--- Records for the task Enclosed Below ---

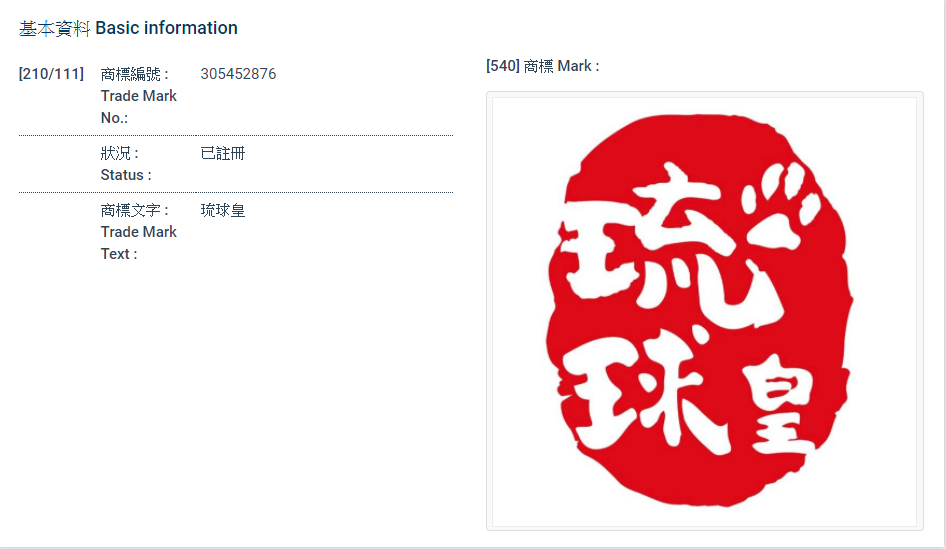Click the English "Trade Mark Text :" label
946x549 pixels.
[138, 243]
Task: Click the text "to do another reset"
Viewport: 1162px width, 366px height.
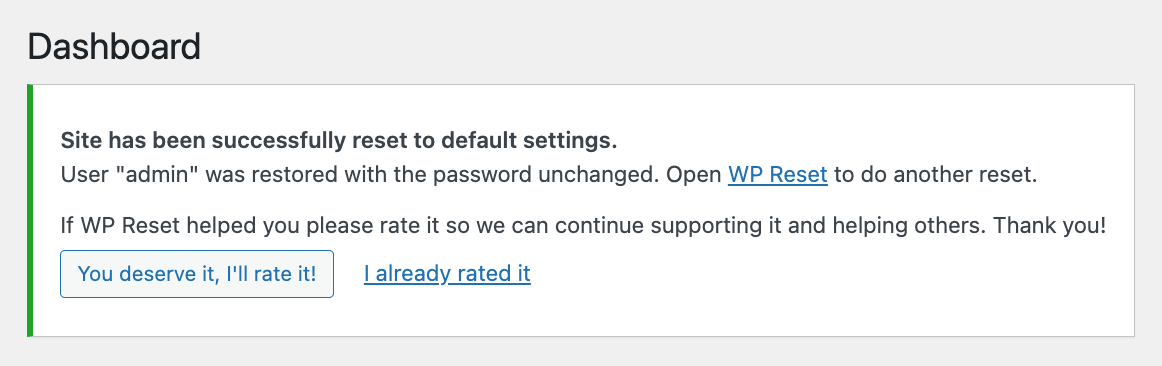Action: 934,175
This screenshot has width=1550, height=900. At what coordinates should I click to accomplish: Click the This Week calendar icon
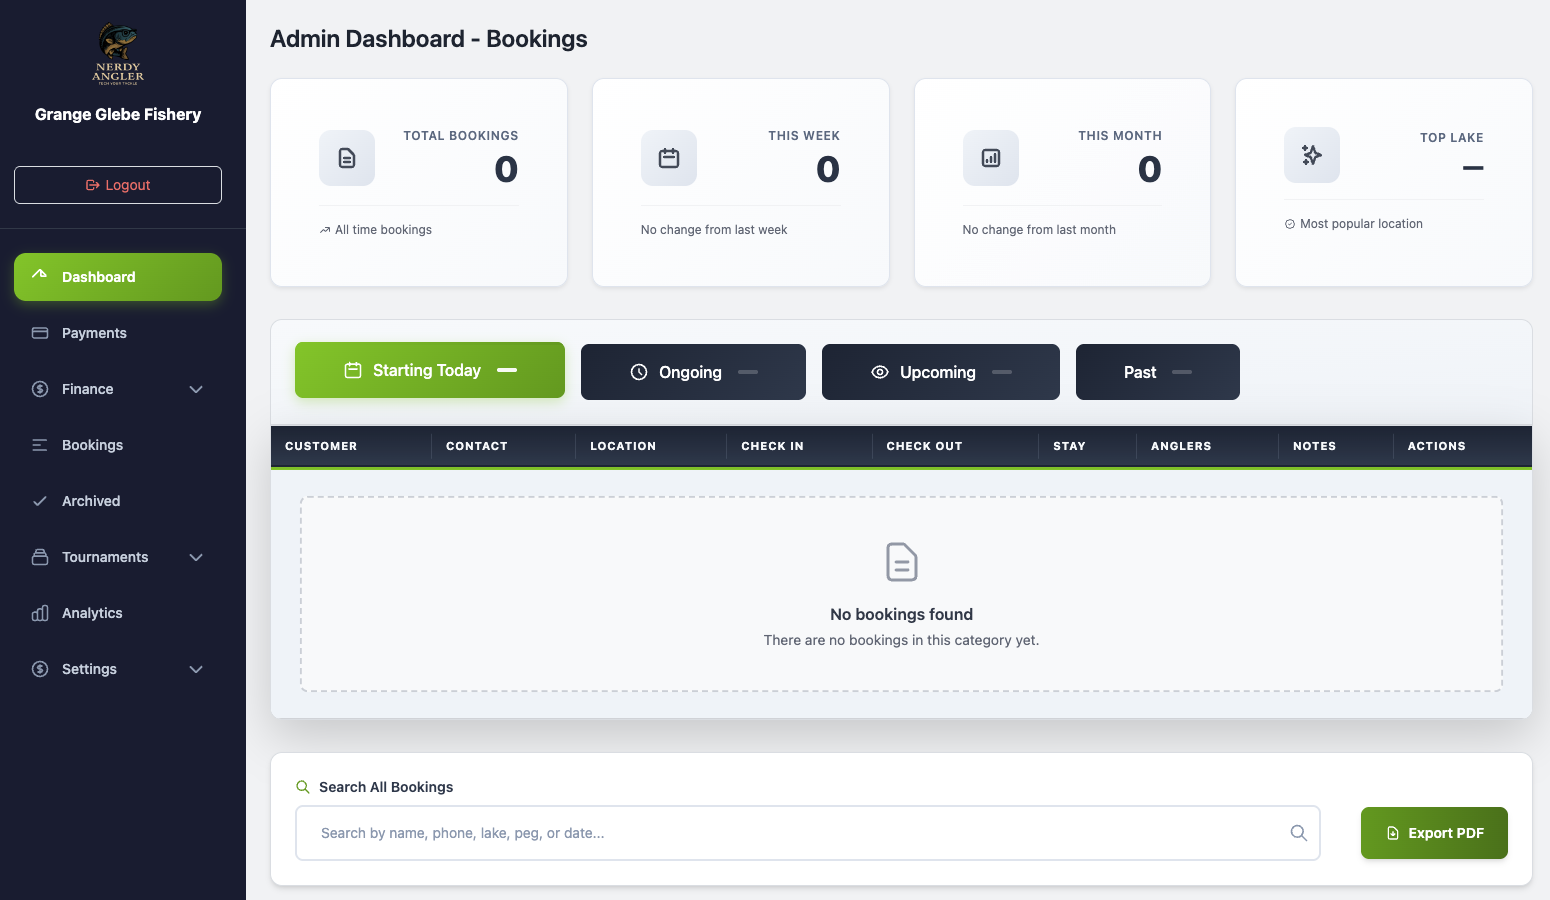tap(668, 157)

--- End of Enclosed Records for the task ---
--- Records for the task Enclosed Below ---

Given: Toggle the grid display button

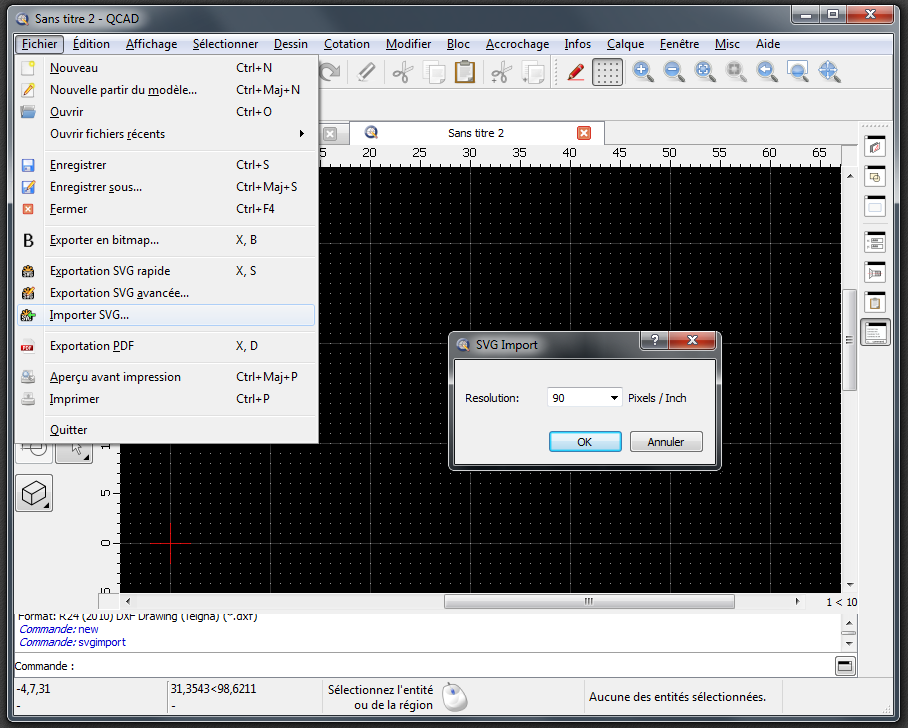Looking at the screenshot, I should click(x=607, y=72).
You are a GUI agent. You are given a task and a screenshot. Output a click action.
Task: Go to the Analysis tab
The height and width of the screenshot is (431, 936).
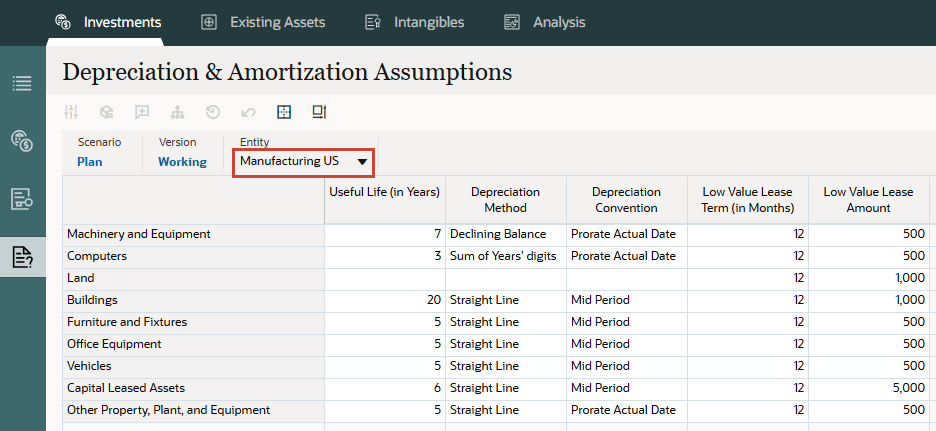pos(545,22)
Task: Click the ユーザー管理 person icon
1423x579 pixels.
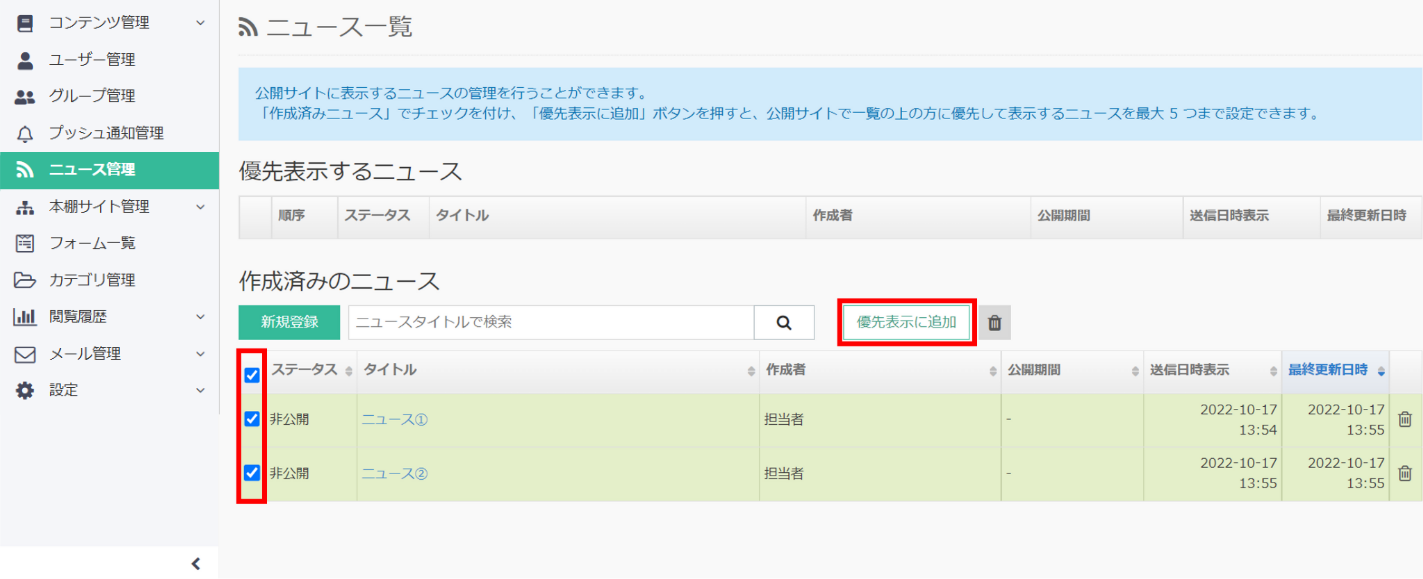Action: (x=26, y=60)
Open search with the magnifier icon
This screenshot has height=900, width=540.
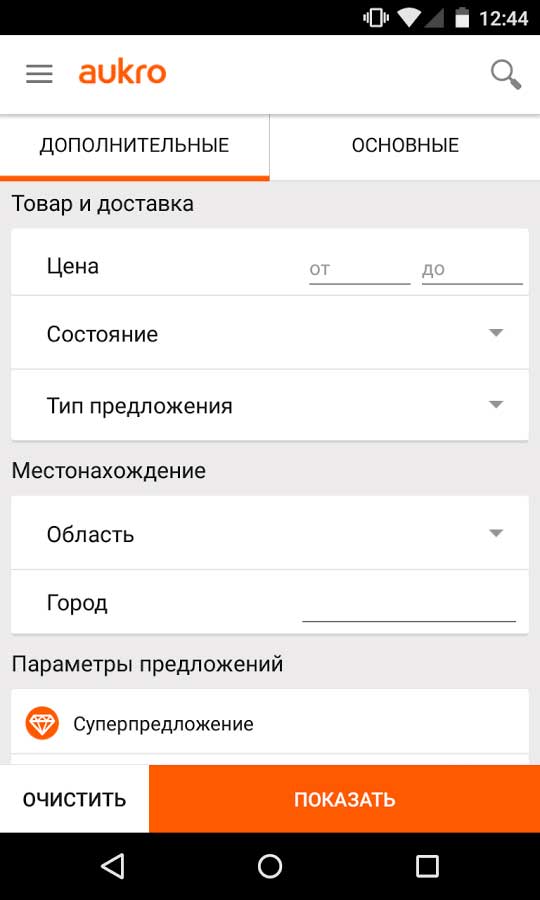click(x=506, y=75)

--- End of Enclosed Records for the task ---
--- Records for the task Enclosed Below ---

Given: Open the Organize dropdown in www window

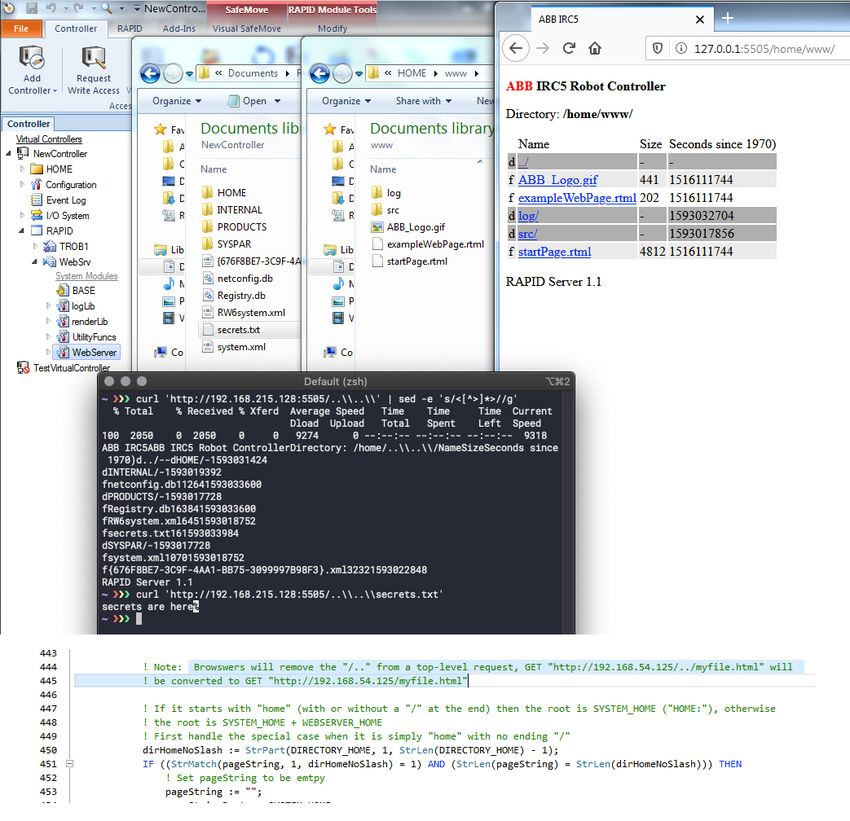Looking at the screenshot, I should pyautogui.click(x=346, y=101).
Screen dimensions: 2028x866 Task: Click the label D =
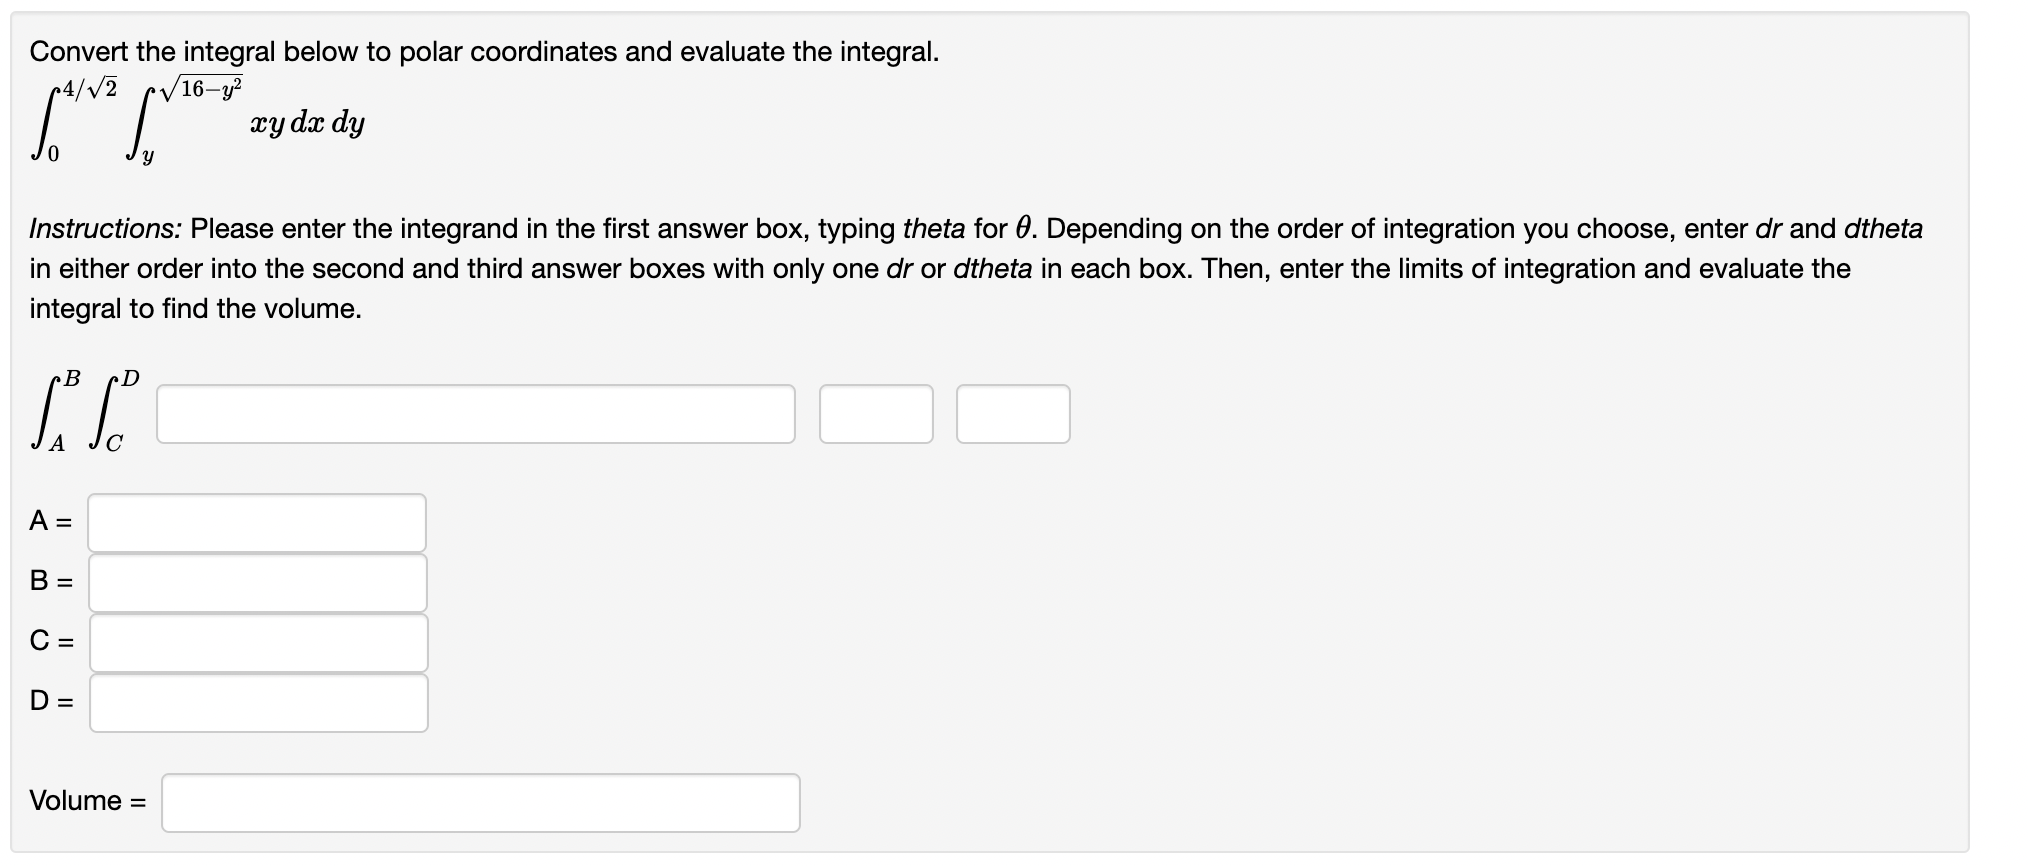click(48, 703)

--- End of Enclosed Records for the task ---

## [The task]
Copy nothing but the lines above from the one with "Given: Toggle the grid display button" to the one with "Task: Go to the Analysis tab", inclusive, word for word. Leave every picture out.

## [Solution below]
Given: Toggle the grid display button

Looking at the screenshot, I should click(x=607, y=72).
You are a GUI agent. You are given a task and a screenshot. Output a click action.
Task: Go to the Analysis tab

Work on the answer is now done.